• Exercise set:
[A] Retype the passage on net interest income and margin between "Net interest income for" and "of interest-bearing liabilities.", inclusive.
[B] Write what comes next in the passage on net interest income and net interest margin, picking up after its final sentence.

• Excerpt:
■ ■ ■ ■ ■

Net Interest Income and Net Interest Margin
 
Net interest income totaled $16.7 million in the fourth quarter of 2013, up $1.7 million or 11.0% from the third quarter of 2013.  The increase in net interest income reflected an increase in net interest margin of 39 basis points to 4.32% and an increase in average interest-earning assets of $14.1 million.  The increase in the net interest margin was primarily due to leveraging our liquidity through funding higher yielding loans in the fourth quarter of 2013 and a $715,000 discount recognized from a loan payoff during the fourth quarter of 2013 that equated to 18 basis points of net interest margin benefit.  The increase in average interest-earning assets during the fourth quarter of 2013 was primarily related to an increase in our average loan portfolio of $141.3 million, partially offset by a decrease in average cash and cash equivalents of $63.9 million and investment securities of $63.4 million.
 
Net interest income for the fourth quarter of 2013 increased $4.0 million or 32.0% compared to the fourth quarter of 2012.  The increase was primarily related to an increase in interest-earning assets of $495.8 million, primarily related to the acquisition of San Diego Trust and First Associations banks in the first and second quarters, respectively, of 2013 and organic loan growth.  The increase was partially offset by a lower net interest margin which decreased 56 basis points from the fourth quarter of 2012 to the fourth quarter of 2013.  The decrease in the net interest margin was related to the rate on interest-earning assets decreasing more rapidly than the cost of interest-bearing liabilities.

■ ■ ■ ■ ■

• Data listing:
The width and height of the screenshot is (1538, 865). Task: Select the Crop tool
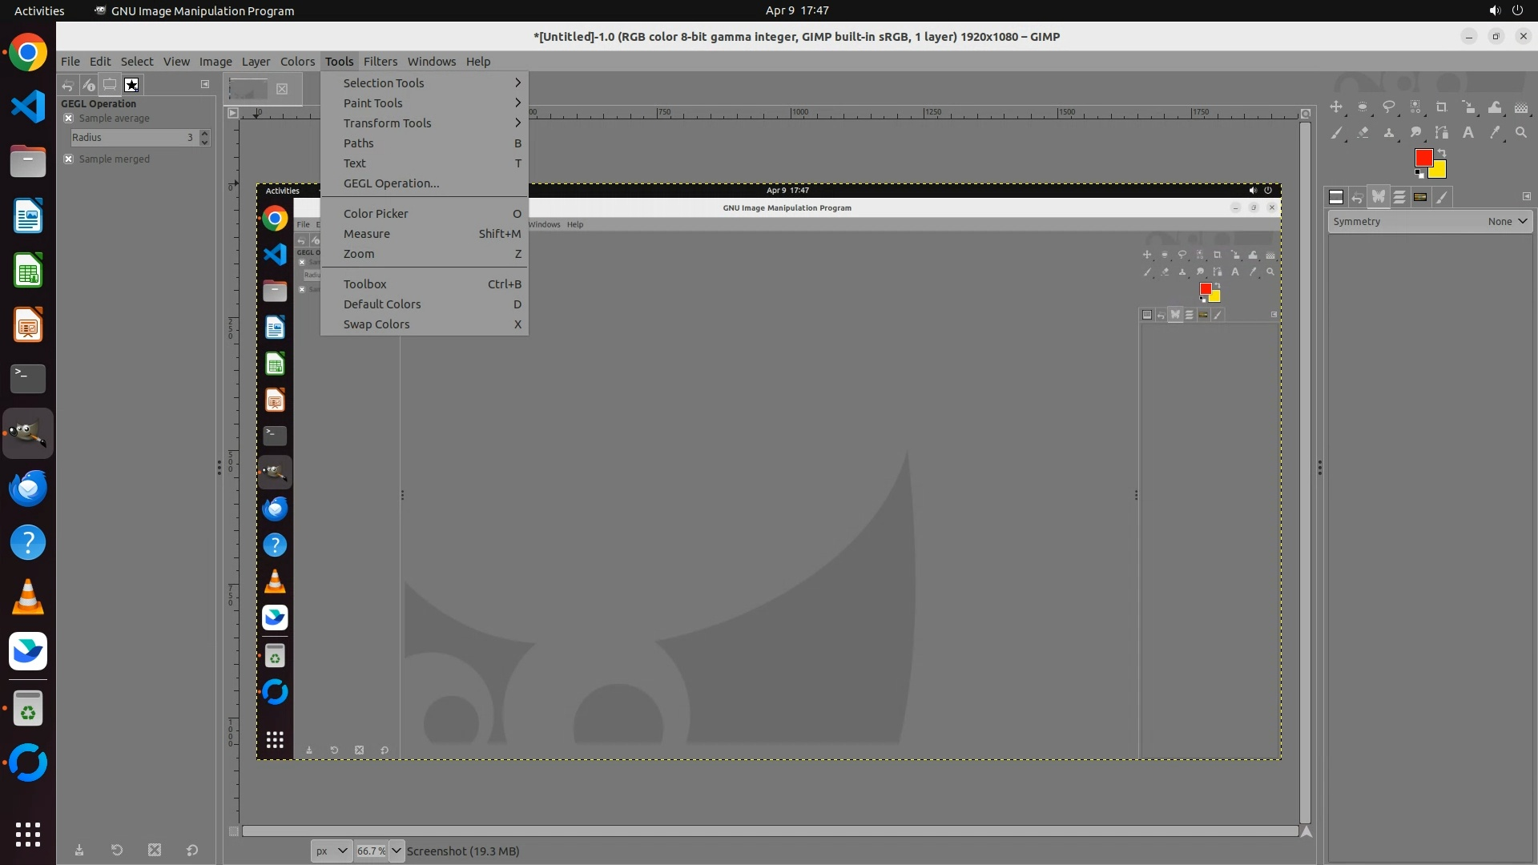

■ ■ ■ ■ ■

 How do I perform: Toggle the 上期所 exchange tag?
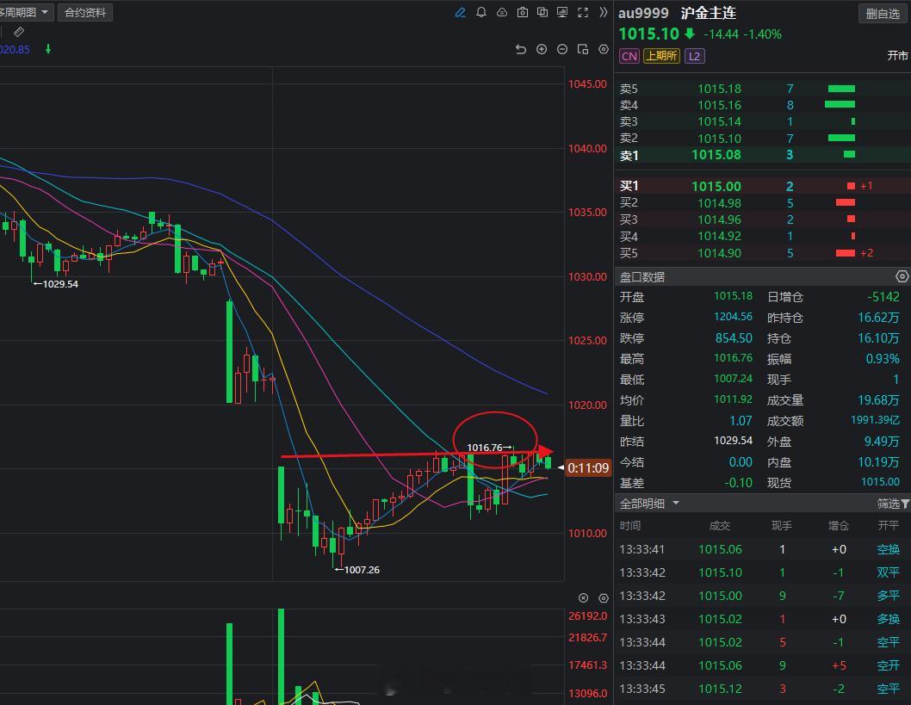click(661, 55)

■ ■ ■ ■ ■

• Results for the exercise:
[A]
Net interest income for the fourth quarter of 2013 increased $4.0 million or 32.0% compared to the fourth quarter of 2012.  The increase was primarily related to an increase in interest-earning assets of $495.8 million, primarily related to the acquisition of San Diego Trust and First Associations banks in the first and second quarters, respectively, of 2013 and organic loan growth.  The increase was partially offset by a lower net interest margin which decreased 56 basis points from the fourth quarter of 2012 to the fourth quarter of 2013.  The decrease in the net interest margin was related to the rate on interest-earning assets decreasing more rapidly than the cost of interest-bearing liabilities.

[B]
 
For 2013, net interest income totaled $58.2 million, up $12.4 million or 27.0% over net interest income in 2012.  The increase reflected an increase in interest-earning assets of $400.0 million, partially offset by a decrease in the net interest margin of 44 basis points to 4.18%.  The increase in interest-earning assets was primarily related to the acquisitions of San Diego Trust and First Associations and our organic loan growth.  The decrease in net interest margin is mainly attributable to a decrease in yield on average interest-earning assets of 78 basis points, primarily from a higher mix of lower yielding investment securities and cash, which were acquired in our acquisitions of San Diego Trust and First Associations banks, and a decrease in our loan portfolio yield.  The weighted average loan portfolio rate at the end of 2013 was 4.95%, 49 basis points lower than the weighted average loan portfolio rate at the end of 2012 and primarily reflected lower rates on loan originations during the period.  Partially offsetting the lower yield on average interest-earning assets was a decrease in deposit costs of 34 basis points primarily resulting from an improved mix of lower cost deposits acquired from San Diego Trust and First Associations and lower pricing on certificates of deposit.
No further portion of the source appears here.